Hairpin problem with double NAT

th0massin0 · October 18, 2016, 9:29am

Hello!
I have a problem with configuring hairpin NAT when double NAT is present.

Look at following scenario:

PC1 that connects to DVR by external IP (ddns domain) can’t connect.

I tryied configuration below:

/ip firewall nat
add action=masquerade chain=srcnat comment="hairpin NAT" src-address=172.22.100.0/24 dst-address=172.22.100.0/24 out-interface=br0 
add action=dst-nat chain=dstnat comment="dvr" dst-address-type=local dst-port=8000 protocol=tcp to-addresses=172.22.100.10

but without success. Clould you help me please?

Sob · October 19, 2016, 1:35am

You need to catch packets going to your public IP:

/ip firewall address-list
add address=yourddns.example.net list=myip
/ip firewall nat
add action=dst-nat chain=dstnat dst-address-list=myip dst-port=8000 protocol=tcp to-addresses=172.22.100.10

th0massin0 · October 19, 2016, 1:36pm

Thank you very, (very) much for your reply. I it’s not a problem I have two more questions:
Your one rule is enough to make it working, or should I use “hairpin NAT” rule too?
The rule doesn’t contain dst-address-type=local . Is it intentional?

Sob · October 19, 2016, 3:37pm

You still need srcnat hairpin rule. And it can’t look for local address, because it’s not the original destination of packet.
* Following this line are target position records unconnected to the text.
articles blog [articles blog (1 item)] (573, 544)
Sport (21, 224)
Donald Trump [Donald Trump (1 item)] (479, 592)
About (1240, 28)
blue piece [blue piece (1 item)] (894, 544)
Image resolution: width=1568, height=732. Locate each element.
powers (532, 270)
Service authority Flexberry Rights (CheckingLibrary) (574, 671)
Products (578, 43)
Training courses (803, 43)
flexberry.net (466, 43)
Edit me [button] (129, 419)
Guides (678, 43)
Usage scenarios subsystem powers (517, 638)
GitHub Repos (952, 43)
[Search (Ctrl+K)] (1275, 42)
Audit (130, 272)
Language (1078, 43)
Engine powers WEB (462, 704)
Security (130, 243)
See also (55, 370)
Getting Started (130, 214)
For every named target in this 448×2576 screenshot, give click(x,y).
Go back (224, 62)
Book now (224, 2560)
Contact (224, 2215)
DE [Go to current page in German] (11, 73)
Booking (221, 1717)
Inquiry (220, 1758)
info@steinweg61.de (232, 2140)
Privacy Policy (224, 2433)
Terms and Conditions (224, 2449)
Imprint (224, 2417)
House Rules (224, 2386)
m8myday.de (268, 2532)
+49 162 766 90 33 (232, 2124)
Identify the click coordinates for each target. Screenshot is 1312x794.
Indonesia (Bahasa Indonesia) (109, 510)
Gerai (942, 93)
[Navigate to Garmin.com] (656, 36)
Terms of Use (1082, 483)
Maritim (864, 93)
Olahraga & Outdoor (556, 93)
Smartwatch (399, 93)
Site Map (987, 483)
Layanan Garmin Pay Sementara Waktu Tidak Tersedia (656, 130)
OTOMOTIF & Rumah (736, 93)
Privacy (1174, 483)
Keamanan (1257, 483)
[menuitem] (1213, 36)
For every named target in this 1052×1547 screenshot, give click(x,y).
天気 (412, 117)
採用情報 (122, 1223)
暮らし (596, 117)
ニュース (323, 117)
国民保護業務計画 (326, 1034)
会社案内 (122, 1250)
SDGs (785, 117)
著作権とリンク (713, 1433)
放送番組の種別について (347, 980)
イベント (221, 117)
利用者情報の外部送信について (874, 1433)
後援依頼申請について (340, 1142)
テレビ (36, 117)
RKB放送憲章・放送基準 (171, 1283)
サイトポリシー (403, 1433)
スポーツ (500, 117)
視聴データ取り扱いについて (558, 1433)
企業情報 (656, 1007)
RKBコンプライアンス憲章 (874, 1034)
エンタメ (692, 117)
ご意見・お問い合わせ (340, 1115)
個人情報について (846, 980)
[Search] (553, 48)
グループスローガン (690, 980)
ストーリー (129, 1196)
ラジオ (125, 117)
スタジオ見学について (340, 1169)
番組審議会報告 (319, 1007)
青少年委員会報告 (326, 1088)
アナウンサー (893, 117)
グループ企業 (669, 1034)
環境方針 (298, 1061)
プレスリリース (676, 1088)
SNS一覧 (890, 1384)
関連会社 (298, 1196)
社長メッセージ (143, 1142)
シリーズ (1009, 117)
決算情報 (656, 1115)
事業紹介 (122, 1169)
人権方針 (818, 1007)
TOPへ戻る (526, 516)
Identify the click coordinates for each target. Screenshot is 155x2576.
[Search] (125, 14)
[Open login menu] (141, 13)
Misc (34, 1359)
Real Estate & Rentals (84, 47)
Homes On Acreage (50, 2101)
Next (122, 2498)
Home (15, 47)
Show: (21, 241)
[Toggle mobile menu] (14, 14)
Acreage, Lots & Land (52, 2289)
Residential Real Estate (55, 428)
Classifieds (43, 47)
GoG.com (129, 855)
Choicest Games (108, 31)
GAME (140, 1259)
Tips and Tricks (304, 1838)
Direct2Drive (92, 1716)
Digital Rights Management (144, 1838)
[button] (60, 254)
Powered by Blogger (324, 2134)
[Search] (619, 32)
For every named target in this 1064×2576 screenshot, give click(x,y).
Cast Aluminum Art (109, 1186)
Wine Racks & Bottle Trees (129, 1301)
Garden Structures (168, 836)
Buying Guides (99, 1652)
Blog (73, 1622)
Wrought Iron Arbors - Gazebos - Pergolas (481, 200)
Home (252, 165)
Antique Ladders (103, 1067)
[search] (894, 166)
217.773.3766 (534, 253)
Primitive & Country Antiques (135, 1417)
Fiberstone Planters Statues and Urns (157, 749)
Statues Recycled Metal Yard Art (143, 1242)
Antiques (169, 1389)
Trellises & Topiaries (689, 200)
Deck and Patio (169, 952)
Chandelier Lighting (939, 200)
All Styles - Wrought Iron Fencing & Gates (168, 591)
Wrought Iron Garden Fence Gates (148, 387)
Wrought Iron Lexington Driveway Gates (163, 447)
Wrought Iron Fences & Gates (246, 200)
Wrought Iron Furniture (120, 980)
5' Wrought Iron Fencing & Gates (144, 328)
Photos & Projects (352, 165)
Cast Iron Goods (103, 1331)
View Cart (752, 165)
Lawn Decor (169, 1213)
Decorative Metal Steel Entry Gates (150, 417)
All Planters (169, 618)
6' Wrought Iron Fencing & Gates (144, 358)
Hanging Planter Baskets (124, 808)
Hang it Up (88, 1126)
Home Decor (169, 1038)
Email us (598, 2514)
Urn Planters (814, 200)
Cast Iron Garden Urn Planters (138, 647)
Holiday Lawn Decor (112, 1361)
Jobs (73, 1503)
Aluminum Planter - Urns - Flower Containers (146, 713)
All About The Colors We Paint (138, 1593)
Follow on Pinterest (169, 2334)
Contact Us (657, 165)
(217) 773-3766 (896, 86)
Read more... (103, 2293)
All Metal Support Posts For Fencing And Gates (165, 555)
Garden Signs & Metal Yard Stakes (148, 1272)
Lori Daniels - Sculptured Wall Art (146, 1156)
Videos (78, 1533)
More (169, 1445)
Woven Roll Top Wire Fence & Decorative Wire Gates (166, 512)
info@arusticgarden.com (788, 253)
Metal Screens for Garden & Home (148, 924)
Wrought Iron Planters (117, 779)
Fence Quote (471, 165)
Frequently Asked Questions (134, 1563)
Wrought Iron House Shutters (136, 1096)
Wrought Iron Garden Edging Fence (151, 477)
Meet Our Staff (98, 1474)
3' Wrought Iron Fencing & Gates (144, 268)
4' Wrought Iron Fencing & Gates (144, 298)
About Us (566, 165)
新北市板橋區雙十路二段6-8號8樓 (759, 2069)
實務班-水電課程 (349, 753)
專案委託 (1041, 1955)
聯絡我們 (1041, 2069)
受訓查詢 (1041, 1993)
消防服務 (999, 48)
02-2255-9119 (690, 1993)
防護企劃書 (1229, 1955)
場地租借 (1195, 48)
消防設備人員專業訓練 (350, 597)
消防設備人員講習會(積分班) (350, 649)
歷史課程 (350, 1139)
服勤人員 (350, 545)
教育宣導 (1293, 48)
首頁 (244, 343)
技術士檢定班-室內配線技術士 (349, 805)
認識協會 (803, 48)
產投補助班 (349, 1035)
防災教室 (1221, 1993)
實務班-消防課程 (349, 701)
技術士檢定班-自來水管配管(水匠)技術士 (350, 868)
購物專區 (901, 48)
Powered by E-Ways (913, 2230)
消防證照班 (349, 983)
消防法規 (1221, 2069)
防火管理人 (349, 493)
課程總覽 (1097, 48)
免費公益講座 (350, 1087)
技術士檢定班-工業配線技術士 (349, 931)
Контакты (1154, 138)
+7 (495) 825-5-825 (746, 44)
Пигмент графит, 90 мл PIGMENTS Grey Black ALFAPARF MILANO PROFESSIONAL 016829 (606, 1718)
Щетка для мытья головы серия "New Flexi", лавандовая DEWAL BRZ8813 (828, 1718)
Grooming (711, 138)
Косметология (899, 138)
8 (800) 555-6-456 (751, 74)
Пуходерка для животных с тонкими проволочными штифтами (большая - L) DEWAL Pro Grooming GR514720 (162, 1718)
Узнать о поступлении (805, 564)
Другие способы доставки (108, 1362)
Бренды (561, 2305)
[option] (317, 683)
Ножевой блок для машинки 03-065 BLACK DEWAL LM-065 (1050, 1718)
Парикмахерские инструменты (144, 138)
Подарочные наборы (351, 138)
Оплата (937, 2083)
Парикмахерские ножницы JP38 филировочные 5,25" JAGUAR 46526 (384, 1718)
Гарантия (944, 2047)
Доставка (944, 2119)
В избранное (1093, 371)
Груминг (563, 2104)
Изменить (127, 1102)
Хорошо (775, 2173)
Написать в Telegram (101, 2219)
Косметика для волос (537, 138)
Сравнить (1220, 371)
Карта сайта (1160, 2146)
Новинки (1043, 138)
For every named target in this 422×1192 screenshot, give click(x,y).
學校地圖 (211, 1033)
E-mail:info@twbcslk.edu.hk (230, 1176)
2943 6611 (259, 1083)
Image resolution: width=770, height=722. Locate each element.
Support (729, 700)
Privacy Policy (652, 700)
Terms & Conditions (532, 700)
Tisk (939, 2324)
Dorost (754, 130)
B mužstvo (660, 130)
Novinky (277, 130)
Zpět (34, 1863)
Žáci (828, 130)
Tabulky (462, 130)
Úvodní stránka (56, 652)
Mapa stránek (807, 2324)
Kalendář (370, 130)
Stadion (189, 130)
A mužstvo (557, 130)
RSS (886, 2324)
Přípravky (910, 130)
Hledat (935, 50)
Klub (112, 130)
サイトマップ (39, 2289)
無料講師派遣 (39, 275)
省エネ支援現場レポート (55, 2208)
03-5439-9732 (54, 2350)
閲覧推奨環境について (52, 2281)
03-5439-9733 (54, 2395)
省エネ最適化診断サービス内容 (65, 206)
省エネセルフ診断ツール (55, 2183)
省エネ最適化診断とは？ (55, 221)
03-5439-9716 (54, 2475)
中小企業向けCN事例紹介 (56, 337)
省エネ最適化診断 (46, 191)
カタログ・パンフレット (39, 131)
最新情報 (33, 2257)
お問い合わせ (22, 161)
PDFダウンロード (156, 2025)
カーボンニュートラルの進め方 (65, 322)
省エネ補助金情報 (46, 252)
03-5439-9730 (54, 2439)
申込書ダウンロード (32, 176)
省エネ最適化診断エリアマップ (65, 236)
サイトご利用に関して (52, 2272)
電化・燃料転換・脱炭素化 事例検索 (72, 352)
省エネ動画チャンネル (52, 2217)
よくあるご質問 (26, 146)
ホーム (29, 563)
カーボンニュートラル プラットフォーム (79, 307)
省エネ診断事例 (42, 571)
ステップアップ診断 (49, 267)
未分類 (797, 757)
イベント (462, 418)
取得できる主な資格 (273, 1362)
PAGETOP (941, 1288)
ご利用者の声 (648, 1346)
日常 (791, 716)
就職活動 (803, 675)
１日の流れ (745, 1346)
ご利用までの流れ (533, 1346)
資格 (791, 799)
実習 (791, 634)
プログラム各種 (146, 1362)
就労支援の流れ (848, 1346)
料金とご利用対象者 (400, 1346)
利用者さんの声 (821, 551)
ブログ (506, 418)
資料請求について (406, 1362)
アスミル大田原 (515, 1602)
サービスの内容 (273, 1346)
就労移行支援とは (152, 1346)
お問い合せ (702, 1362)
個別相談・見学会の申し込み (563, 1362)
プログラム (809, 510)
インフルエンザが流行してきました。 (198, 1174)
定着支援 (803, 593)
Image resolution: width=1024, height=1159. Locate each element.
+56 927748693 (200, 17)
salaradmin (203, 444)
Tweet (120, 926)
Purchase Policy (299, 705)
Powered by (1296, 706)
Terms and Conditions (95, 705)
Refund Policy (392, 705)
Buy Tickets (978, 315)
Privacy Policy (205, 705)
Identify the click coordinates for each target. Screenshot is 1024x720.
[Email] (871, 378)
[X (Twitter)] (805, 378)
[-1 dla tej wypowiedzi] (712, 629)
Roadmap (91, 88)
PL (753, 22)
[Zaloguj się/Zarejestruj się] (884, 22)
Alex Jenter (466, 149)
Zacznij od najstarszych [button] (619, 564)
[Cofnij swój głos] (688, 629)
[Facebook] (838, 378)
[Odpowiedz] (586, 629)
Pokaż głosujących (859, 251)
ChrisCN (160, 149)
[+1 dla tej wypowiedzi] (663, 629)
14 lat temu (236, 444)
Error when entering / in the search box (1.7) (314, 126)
It’s going to public address, which is on another router.

th0massin0 · October 20, 2016, 8:29am

Your patience should be national treasure To sum it up, if I understand correctly, the rules should be as below:

/ip firewall address-list
add address=yourddns.example.net list=myip

/ip firewall nat
add action=masquerade chain=srcnat comment="hairpin NAT" src-address=172.22.100.0/24 dst-address=172.22.100.0/24 out-interface=br0 
add action=dst-nat chain=dstnat comment="dvr from LAN" dst-address-list=myip dst-port=8000 protocol=tcp to-addresses=172.22.100.10

What about the port forwarding from WAN (when the client address is unknown)? Will it be working or will be needed third firewall nat rule like:

add action=dst-nat chain=dstnat comment="dvr from WAN" in-interface=eth-WAN dst-port=8000 protocol=tcp to-addresses=172.22.100.10

?

Sob · October 20, 2016, 2:44pm

Yes, rules look correct.

Port forwarding depends on how it’s done:

a) If ISP’s router doesn’t know anything about your LAN and just forwards ports to 192.168.1.2, then you need another dstnat rule. What you wrote would work.

b) ISP’s router could have static route to 172.22.100.0/24 via 192.168.1.1 and forward ports directly to internal addresses. In this case it would work without additional NAT rules. But it’s probably not set up like this.